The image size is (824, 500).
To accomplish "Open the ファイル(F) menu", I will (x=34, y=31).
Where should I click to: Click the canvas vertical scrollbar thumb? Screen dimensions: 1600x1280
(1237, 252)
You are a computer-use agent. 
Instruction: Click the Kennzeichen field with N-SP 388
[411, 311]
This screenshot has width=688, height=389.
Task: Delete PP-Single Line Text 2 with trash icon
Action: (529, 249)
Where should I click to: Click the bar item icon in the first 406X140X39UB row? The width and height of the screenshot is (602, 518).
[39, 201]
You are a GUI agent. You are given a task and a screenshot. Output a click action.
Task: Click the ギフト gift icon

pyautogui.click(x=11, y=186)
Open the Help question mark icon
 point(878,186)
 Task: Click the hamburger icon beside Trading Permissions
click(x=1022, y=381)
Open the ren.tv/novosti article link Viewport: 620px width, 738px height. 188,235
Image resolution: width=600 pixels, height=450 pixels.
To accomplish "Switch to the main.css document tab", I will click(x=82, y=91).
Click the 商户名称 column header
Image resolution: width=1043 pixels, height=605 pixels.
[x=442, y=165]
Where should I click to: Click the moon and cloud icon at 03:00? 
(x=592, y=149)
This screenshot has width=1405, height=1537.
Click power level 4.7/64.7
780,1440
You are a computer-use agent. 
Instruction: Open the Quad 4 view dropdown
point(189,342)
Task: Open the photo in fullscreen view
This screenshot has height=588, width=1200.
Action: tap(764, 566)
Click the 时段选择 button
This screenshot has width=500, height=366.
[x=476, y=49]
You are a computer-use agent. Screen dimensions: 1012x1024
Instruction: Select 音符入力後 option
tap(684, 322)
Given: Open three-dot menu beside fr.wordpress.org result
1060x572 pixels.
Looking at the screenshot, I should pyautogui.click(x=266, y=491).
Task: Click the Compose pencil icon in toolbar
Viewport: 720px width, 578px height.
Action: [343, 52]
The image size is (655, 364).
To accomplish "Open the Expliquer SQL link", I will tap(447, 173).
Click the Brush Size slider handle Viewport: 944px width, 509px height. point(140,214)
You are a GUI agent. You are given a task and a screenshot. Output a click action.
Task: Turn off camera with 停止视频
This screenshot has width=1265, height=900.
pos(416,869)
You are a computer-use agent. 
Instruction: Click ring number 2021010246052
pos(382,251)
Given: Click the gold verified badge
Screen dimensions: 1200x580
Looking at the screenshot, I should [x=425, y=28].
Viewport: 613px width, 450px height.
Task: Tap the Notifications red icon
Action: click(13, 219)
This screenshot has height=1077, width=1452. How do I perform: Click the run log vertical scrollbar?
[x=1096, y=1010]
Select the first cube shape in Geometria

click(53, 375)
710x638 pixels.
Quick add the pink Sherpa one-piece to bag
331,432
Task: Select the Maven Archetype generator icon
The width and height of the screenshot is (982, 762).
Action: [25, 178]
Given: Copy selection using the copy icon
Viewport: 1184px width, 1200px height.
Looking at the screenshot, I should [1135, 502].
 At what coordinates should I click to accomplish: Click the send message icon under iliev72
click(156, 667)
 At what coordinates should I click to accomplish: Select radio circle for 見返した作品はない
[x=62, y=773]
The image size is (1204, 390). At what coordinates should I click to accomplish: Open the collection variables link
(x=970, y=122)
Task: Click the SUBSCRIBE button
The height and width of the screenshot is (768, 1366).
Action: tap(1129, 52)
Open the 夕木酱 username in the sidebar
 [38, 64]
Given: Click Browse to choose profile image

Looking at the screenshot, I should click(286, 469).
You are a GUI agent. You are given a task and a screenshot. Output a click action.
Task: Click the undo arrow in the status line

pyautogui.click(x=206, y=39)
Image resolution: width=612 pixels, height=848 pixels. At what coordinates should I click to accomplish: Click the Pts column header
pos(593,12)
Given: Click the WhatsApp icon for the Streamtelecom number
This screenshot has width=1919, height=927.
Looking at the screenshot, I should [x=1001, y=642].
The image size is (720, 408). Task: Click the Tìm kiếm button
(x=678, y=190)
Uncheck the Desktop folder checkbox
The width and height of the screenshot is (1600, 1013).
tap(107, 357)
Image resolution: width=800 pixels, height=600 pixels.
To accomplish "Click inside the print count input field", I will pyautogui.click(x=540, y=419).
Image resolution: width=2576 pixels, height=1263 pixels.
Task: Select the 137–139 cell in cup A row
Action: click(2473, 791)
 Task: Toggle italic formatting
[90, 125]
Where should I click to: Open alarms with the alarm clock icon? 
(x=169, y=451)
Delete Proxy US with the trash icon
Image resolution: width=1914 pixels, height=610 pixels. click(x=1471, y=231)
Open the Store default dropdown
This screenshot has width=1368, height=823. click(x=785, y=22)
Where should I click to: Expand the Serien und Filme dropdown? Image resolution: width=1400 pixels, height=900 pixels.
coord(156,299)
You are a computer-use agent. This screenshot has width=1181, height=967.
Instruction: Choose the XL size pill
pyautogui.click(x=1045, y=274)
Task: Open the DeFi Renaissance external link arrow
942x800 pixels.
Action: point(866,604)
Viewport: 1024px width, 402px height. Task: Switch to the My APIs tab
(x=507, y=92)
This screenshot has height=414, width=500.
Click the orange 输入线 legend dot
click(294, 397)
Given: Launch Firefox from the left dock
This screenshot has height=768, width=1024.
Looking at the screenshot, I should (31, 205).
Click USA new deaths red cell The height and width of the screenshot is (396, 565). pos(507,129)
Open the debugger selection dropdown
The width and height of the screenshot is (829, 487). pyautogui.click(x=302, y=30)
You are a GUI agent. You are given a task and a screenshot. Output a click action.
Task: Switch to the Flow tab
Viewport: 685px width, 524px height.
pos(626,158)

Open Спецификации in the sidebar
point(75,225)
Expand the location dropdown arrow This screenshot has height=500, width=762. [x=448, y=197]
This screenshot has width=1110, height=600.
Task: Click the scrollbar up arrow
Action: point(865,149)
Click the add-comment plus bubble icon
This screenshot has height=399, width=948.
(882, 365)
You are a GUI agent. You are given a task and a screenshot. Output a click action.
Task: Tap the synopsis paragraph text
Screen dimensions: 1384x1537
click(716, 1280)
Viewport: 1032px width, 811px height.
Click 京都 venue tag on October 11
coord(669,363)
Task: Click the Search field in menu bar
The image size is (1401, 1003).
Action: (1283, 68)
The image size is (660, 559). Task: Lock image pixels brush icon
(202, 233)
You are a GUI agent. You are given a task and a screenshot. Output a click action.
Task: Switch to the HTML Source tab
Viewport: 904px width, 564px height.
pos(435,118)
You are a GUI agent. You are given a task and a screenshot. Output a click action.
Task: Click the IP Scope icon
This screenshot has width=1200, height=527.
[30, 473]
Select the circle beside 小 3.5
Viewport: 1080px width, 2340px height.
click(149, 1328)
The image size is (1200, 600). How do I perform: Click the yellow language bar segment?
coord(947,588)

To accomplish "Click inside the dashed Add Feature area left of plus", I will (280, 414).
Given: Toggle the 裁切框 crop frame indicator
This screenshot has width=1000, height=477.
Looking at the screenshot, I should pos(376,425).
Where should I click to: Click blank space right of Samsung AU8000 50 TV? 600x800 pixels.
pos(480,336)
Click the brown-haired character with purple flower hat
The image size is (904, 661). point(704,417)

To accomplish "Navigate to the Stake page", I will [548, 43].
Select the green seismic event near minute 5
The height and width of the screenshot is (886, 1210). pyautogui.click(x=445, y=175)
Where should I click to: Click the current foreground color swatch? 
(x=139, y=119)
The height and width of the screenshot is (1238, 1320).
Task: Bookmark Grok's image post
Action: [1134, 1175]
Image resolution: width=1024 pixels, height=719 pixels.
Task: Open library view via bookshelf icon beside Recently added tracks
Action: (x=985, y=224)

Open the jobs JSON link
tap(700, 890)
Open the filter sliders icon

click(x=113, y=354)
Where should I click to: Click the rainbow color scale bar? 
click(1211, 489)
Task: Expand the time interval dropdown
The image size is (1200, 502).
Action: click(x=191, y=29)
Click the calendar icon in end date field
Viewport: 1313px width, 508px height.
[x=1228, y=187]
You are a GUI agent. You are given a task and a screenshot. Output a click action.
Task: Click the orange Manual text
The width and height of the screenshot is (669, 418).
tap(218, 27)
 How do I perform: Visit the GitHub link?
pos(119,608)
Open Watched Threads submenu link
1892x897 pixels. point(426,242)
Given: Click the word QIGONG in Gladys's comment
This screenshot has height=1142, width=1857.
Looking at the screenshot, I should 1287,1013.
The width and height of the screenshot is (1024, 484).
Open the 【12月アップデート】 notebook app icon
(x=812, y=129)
════════════════════
What the task asks: Within the material above, transcribe exactly the lines that run from the line holding "Open Watched Threads submenu link" through the line holding "The width and height of the screenshot is (1024, 484).".

Result below:
Open Watched Threads submenu link
1892x897 pixels. point(426,242)
Given: Click the word QIGONG in Gladys's comment
This screenshot has height=1142, width=1857.
Looking at the screenshot, I should 1287,1013.
The width and height of the screenshot is (1024, 484).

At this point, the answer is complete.